======== AVAILABLE RECORDS ========

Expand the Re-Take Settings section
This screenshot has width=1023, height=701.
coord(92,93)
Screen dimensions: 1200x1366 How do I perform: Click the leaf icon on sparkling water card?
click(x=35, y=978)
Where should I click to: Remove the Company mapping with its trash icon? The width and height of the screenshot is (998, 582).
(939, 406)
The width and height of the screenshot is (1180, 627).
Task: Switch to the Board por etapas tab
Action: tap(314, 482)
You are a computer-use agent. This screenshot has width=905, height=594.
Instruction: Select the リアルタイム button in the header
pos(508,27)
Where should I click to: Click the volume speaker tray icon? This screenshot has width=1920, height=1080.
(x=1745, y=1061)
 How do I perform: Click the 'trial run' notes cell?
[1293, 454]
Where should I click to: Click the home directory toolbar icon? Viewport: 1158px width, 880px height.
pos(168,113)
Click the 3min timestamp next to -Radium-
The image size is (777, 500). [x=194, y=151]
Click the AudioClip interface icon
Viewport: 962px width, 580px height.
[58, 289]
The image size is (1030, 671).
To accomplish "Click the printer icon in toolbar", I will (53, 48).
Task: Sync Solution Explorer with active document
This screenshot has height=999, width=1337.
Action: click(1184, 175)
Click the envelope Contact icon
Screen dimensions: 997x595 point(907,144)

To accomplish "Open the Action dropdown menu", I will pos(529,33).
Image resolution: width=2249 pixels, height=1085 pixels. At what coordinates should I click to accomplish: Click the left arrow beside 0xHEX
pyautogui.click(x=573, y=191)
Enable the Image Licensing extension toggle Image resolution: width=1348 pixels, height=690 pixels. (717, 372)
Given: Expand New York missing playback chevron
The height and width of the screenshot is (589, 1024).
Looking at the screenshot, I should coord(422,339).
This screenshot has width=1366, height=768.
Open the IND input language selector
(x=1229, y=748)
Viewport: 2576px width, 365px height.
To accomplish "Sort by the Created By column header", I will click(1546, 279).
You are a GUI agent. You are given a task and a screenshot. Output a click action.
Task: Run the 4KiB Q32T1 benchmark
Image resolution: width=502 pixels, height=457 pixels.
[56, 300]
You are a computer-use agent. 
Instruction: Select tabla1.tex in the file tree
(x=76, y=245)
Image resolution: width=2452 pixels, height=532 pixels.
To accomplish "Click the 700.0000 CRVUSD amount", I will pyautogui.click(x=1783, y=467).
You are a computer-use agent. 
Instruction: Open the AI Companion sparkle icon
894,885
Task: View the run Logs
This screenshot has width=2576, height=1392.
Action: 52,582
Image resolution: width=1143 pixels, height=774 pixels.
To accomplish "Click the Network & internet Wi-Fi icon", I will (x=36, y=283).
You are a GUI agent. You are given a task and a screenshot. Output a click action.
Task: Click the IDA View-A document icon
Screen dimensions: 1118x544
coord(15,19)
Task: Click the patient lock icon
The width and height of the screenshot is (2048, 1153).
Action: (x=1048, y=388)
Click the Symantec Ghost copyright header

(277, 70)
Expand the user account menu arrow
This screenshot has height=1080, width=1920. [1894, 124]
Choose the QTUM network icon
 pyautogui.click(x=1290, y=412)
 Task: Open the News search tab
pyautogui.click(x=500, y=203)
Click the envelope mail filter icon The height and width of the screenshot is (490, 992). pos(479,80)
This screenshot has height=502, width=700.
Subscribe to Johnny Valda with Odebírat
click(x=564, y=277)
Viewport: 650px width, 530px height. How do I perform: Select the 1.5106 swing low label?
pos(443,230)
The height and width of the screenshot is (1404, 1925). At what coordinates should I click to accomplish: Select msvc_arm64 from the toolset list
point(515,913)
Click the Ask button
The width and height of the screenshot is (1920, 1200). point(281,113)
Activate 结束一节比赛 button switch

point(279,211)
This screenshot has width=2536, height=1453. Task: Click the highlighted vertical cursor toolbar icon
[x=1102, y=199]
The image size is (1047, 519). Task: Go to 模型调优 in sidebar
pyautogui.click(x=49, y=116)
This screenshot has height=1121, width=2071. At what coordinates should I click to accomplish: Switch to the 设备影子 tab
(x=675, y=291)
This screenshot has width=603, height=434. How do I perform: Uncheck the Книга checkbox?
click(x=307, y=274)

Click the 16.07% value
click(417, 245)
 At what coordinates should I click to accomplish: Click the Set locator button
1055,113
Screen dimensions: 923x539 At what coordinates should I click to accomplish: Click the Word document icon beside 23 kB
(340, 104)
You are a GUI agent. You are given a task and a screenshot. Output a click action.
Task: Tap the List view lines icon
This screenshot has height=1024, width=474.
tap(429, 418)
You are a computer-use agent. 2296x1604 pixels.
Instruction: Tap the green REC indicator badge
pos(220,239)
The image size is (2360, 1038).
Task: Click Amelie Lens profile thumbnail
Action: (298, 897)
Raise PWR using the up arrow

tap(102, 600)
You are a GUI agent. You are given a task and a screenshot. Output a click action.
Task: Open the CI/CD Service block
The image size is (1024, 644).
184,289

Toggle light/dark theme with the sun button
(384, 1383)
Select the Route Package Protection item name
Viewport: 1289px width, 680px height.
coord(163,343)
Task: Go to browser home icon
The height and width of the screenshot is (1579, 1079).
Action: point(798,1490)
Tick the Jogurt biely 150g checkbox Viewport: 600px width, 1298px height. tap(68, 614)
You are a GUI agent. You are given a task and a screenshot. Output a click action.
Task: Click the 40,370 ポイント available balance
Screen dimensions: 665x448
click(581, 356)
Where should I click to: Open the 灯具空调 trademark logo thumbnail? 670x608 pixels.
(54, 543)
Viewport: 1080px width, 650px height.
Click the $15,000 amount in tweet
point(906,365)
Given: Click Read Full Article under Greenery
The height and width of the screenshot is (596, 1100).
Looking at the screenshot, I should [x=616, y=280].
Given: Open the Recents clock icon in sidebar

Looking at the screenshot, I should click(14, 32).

========

§ DIRECTION:
Copy out every line of the collection entries above, keeping each one word for word.

§ FINISHED TASK:
Expand the Re-Take Settings section
This screenshot has width=1023, height=701.
coord(92,93)
Screen dimensions: 1200x1366 How do I perform: Click the leaf icon on sparkling water card?
click(x=35, y=978)
Where should I click to: Remove the Company mapping with its trash icon? The width and height of the screenshot is (998, 582).
(939, 406)
The width and height of the screenshot is (1180, 627).
Task: Switch to the Board por etapas tab
Action: tap(314, 482)
You are a computer-use agent. This screenshot has width=905, height=594.
Instruction: Select the リアルタイム button in the header
pos(508,27)
Where should I click to: Click the volume speaker tray icon? This screenshot has width=1920, height=1080.
(x=1745, y=1061)
 How do I perform: Click the 'trial run' notes cell?
[1293, 454]
Where should I click to: Click the home directory toolbar icon? Viewport: 1158px width, 880px height.
pos(168,113)
Click the 3min timestamp next to -Radium-
The image size is (777, 500). [x=194, y=151]
Click the AudioClip interface icon
Viewport: 962px width, 580px height.
[58, 289]
The image size is (1030, 671).
To accomplish "Click the printer icon in toolbar", I will (53, 48).
Task: Sync Solution Explorer with active document
This screenshot has height=999, width=1337.
Action: click(1184, 175)
Click the envelope Contact icon
Screen dimensions: 997x595 point(907,144)

To accomplish "Open the Action dropdown menu", I will pos(529,33).
Image resolution: width=2249 pixels, height=1085 pixels. At what coordinates should I click to accomplish: Click the left arrow beside 0xHEX
pyautogui.click(x=573, y=191)
Enable the Image Licensing extension toggle Image resolution: width=1348 pixels, height=690 pixels. (717, 372)
Given: Expand New York missing playback chevron
The height and width of the screenshot is (589, 1024).
Looking at the screenshot, I should coord(422,339).
This screenshot has width=1366, height=768.
Open the IND input language selector
(x=1229, y=748)
Viewport: 2576px width, 365px height.
To accomplish "Sort by the Created By column header", I will click(1546, 279).
You are a GUI agent. You are given a task and a screenshot. Output a click action.
Task: Run the 4KiB Q32T1 benchmark
Image resolution: width=502 pixels, height=457 pixels.
[56, 300]
You are a computer-use agent. 
Instruction: Select tabla1.tex in the file tree
(x=76, y=245)
Image resolution: width=2452 pixels, height=532 pixels.
To accomplish "Click the 700.0000 CRVUSD amount", I will pyautogui.click(x=1783, y=467).
You are a computer-use agent. 
Instruction: Open the AI Companion sparkle icon
894,885
Task: View the run Logs
This screenshot has width=2576, height=1392.
Action: 52,582
Image resolution: width=1143 pixels, height=774 pixels.
To accomplish "Click the Network & internet Wi-Fi icon", I will (x=36, y=283).
You are a GUI agent. You are given a task and a screenshot. Output a click action.
Task: Click the IDA View-A document icon
Screen dimensions: 1118x544
coord(15,19)
Task: Click the patient lock icon
The width and height of the screenshot is (2048, 1153).
Action: (x=1048, y=388)
Click the Symantec Ghost copyright header

(277, 70)
Expand the user account menu arrow
This screenshot has height=1080, width=1920. [1894, 124]
Choose the QTUM network icon
 pyautogui.click(x=1290, y=412)
 Task: Open the News search tab
pyautogui.click(x=500, y=203)
Click the envelope mail filter icon The height and width of the screenshot is (490, 992). pos(479,80)
This screenshot has height=502, width=700.
Subscribe to Johnny Valda with Odebírat
click(x=564, y=277)
Viewport: 650px width, 530px height. How do I perform: Select the 1.5106 swing low label?
pos(443,230)
The height and width of the screenshot is (1404, 1925). At what coordinates should I click to accomplish: Select msvc_arm64 from the toolset list
point(515,913)
Click the Ask button
The width and height of the screenshot is (1920, 1200). point(281,113)
Activate 结束一节比赛 button switch

point(279,211)
This screenshot has width=2536, height=1453. Task: Click the highlighted vertical cursor toolbar icon
[x=1102, y=199]
The image size is (1047, 519). Task: Go to 模型调优 in sidebar
pyautogui.click(x=49, y=116)
This screenshot has height=1121, width=2071. At what coordinates should I click to accomplish: Switch to the 设备影子 tab
(x=675, y=291)
This screenshot has width=603, height=434. How do I perform: Uncheck the Книга checkbox?
click(x=307, y=274)

Click the 16.07% value
click(417, 245)
 At what coordinates should I click to accomplish: Click the Set locator button
1055,113
Screen dimensions: 923x539 At what coordinates should I click to accomplish: Click the Word document icon beside 23 kB
(340, 104)
You are a GUI agent. You are given a task and a screenshot. Output a click action.
Task: Tap the List view lines icon
This screenshot has height=1024, width=474.
tap(429, 418)
You are a computer-use agent. 2296x1604 pixels.
Instruction: Tap the green REC indicator badge
pos(220,239)
The image size is (2360, 1038).
Task: Click Amelie Lens profile thumbnail
Action: (298, 897)
Raise PWR using the up arrow

tap(102, 600)
You are a GUI agent. You are given a task and a screenshot. Output a click action.
Task: Open the CI/CD Service block
The image size is (1024, 644).
184,289

Toggle light/dark theme with the sun button
(384, 1383)
Select the Route Package Protection item name
Viewport: 1289px width, 680px height.
coord(163,343)
Task: Go to browser home icon
The height and width of the screenshot is (1579, 1079).
Action: point(798,1490)
Tick the Jogurt biely 150g checkbox Viewport: 600px width, 1298px height. tap(68, 614)
You are a GUI agent. You are given a task and a screenshot. Output a click action.
Task: Click the 40,370 ポイント available balance
Screen dimensions: 665x448
click(581, 356)
Where should I click to: Open the 灯具空调 trademark logo thumbnail? 670x608 pixels.
(54, 543)
Viewport: 1080px width, 650px height.
Click the $15,000 amount in tweet
point(906,365)
Given: Click Read Full Article under Greenery
The height and width of the screenshot is (596, 1100).
Looking at the screenshot, I should [x=616, y=280].
Given: Open the Recents clock icon in sidebar

Looking at the screenshot, I should click(14, 32).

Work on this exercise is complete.